> [Supplied information]
▬▬▬
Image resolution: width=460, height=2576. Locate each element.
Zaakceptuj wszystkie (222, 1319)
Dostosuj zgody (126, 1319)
▬▬▬
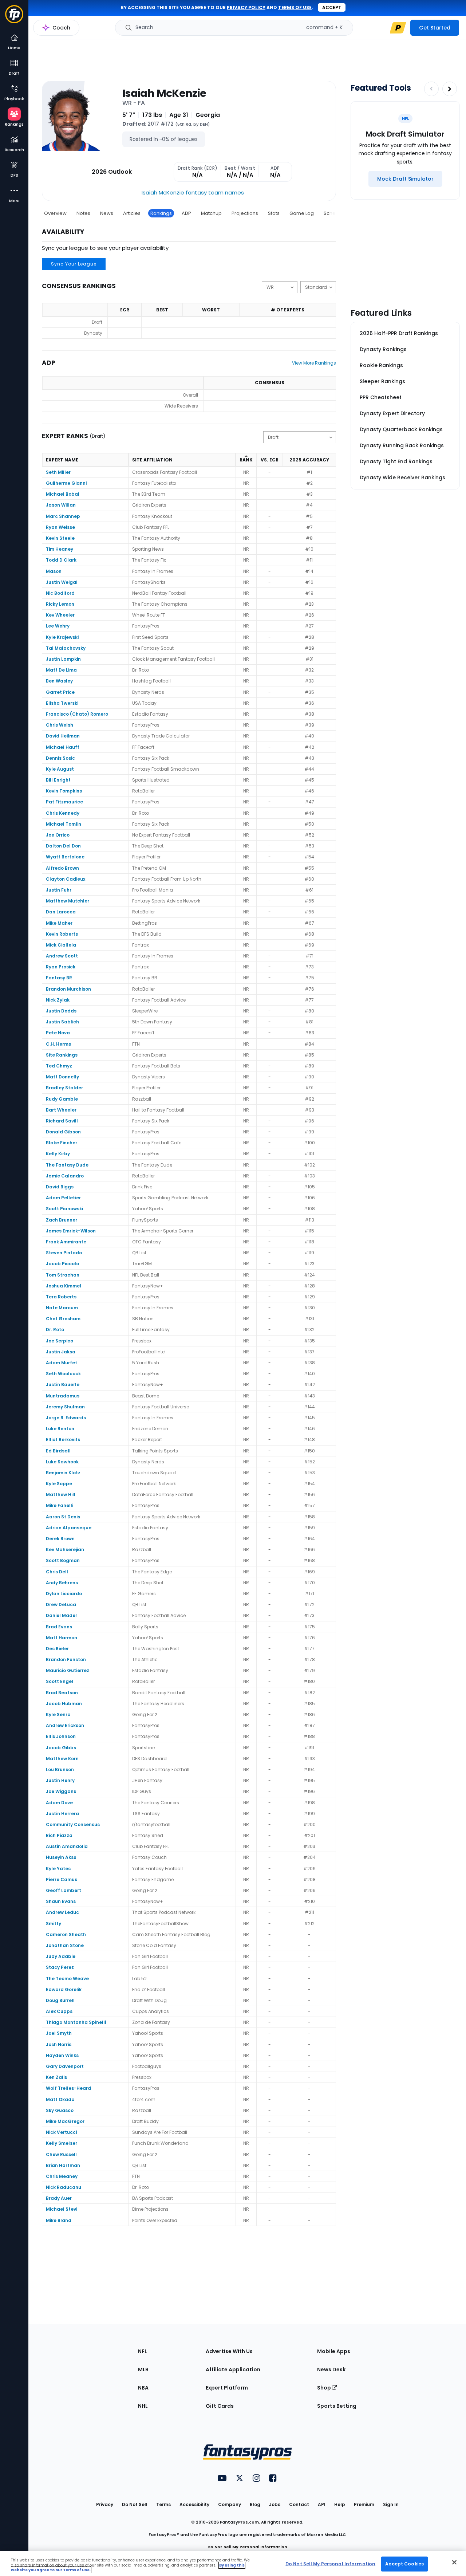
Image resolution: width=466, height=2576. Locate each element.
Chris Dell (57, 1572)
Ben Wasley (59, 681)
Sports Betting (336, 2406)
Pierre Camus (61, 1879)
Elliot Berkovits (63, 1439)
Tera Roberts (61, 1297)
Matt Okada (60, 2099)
▬▬▬
> [Problem to work on]
Look above for the line with "Chris Dell (57, 1572)" and the line with "Matt Okada (60, 2099)", and reproduce exactly those two lines plus every line between, nothing more.

> [Solution to this exercise]
Chris Dell (57, 1572)
Ben Wasley (59, 681)
Sports Betting (336, 2406)
Pierre Camus (61, 1879)
Elliot Berkovits (63, 1439)
Tera Roberts (61, 1297)
Matt Okada (60, 2099)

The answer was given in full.